Speaking and Listening/SL.PK.MA.1: Participate in collaborative conversations with diverse partners during daily routines and play.
English Language Arts/Language/L.PK.MA.1: Demonstrate use of oral language in informal everyday activities.
Language/L.PK.MA.6: Use words and phrases acquired through conversations, listening to books read aloud, activities, and play.

Head Start Outcomes:

Language Development/Receptive Language: Attends to language during conversations, songs, stories, or other learning experiences.
Language Development/Expressive Language: Uses language to express ideas and needs.

PreK Learning Guidelines:

English Language Arts/Language 2: Participate actively in discussions, listen to the ideas of others, and ask and answer relevant questions.

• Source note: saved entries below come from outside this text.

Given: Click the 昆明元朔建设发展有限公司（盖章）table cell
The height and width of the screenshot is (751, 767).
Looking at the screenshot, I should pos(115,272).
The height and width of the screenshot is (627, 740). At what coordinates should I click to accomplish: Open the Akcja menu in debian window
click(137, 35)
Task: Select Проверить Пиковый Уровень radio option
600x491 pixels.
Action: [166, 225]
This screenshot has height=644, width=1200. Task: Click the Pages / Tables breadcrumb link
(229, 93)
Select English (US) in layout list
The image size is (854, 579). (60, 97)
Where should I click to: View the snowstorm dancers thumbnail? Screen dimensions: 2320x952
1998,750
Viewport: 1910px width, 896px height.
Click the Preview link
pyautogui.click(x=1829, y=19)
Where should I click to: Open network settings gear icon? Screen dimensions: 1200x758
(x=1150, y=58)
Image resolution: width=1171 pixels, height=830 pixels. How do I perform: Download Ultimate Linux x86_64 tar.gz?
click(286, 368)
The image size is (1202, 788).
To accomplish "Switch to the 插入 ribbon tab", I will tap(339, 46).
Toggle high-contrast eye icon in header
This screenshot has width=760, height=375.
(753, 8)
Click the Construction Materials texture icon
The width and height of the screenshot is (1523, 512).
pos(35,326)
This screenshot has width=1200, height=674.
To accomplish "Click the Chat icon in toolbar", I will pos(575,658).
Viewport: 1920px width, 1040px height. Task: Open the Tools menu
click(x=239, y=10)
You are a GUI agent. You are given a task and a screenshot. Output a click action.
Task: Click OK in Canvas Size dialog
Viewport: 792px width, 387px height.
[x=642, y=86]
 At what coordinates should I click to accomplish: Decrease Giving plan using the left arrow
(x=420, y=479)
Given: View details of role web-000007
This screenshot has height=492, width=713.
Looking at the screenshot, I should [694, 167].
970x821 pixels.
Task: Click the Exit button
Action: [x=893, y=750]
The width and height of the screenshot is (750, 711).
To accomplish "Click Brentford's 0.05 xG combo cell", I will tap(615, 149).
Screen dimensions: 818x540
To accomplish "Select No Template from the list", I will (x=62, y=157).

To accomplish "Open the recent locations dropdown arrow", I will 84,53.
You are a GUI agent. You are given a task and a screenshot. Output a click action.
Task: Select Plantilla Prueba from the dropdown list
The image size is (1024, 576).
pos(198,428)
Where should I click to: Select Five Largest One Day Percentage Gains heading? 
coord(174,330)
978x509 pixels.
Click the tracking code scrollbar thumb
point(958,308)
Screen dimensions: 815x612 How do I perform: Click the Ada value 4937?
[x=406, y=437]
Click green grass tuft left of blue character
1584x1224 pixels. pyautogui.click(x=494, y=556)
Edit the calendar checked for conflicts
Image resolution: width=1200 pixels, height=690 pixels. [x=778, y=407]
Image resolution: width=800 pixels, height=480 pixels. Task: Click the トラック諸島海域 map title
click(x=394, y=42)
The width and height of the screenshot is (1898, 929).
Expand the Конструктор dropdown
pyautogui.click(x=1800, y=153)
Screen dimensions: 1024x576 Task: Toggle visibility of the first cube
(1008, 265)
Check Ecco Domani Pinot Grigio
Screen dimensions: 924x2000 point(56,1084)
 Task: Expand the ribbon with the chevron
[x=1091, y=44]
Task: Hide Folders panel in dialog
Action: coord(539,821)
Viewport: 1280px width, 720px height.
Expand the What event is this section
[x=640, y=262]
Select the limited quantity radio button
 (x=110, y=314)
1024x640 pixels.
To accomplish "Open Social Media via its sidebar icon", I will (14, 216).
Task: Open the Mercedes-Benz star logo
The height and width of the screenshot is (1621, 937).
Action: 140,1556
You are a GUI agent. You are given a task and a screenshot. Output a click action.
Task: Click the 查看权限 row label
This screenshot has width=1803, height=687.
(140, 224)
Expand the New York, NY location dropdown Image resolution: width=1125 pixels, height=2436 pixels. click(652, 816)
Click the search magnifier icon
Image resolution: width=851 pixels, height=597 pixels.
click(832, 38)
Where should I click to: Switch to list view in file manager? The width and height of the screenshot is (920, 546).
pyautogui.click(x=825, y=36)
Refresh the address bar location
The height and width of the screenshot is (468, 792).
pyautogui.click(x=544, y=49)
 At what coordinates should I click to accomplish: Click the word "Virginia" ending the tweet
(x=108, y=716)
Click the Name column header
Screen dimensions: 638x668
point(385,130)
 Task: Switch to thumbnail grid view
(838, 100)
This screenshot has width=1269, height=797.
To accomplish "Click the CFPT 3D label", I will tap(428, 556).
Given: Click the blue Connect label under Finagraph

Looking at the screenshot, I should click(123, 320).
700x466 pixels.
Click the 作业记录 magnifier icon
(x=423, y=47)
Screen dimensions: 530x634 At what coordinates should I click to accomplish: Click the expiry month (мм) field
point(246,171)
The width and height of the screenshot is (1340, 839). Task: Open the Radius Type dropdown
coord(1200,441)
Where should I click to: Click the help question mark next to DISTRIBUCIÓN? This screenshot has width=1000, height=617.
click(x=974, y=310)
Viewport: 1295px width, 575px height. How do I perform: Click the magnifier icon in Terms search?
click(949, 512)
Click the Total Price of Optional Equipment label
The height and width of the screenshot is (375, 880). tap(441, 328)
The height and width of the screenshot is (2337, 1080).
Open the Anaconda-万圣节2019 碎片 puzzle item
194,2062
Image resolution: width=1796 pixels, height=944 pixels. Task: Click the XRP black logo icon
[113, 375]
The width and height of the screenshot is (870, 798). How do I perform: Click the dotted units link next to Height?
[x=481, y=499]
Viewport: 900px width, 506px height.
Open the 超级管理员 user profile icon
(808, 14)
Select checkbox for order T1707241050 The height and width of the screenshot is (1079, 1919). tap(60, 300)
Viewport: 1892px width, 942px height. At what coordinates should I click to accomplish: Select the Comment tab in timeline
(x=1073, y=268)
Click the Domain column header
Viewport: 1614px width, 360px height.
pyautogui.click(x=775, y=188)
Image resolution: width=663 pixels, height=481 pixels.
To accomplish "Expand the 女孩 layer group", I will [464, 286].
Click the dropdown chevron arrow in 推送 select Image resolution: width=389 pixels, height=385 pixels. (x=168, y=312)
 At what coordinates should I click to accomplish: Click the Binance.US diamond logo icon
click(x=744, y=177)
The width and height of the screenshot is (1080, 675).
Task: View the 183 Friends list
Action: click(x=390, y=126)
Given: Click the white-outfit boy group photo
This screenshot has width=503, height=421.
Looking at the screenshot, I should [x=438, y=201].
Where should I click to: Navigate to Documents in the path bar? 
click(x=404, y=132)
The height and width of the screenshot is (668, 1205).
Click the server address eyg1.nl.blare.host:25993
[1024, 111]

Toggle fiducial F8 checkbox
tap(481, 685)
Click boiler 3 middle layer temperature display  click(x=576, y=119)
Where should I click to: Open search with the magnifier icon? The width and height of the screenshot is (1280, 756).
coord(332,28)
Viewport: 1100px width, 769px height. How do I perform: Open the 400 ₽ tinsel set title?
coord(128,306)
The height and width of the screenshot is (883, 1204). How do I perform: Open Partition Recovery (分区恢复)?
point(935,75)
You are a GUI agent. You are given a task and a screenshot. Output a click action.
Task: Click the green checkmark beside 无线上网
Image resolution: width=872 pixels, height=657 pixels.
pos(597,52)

Talk Together: Review Ramps, Slides, and Tracks

© Commonwealth of Massachusetts, Department of Early Education and Care (Jennifer Waddell photographer). All rights reserved.

STEM Key Concepts: A ramp, or inclined plane, is a surface with one end higher than the other; An object placed on an inclined plane will roll, slide, or stay put

ELA Focus Skills: Concepts of Print, Follow Directions, Phonological Awareness, Vocabulary

Educator Prep: Write the words of the rhyme “The Slide” on a sheet of chart paper. Illustrate the poem or paste a picture of a slide on it for visual reference (include the slide ladder in the illustration).

Invite children to tak about ramps, slides, or tracks they see in their environment—inside and outside. Encourage them to think about and share how these simple machines make work easier for people. Then tell children you are going to teach them a rhyme about a ramp they have learned about—a slide.

Focus attention on the words to the rhyme.

  • Point to the title; then track the words as you read “The Slide.”
  • Ask children to read the word up in the first line.
  • Read the rhyme once as you point to the illustration (climb to the top, down we zip). Then have children act out the words as you recite the rhyme together.

The Slide
Up we climb,   (mimic climbing with hands and legs)
My friend and me.   (point to a friend)
We climb to the top   (mimic climbing with hands and legs)
As happy as can be.   (happy expression on face)

Down we zip,   (motion downward slant with hands)
Oh what a ride!
Down to the bottom   (crouch down to the floor)
Of the playground slide!
WHEEEEEE!   (jump up with hands spread above head)

English Language Learners: Help children grasp the meaning of key words by asking them to describe what they are doing and how they are moving as they perform the song.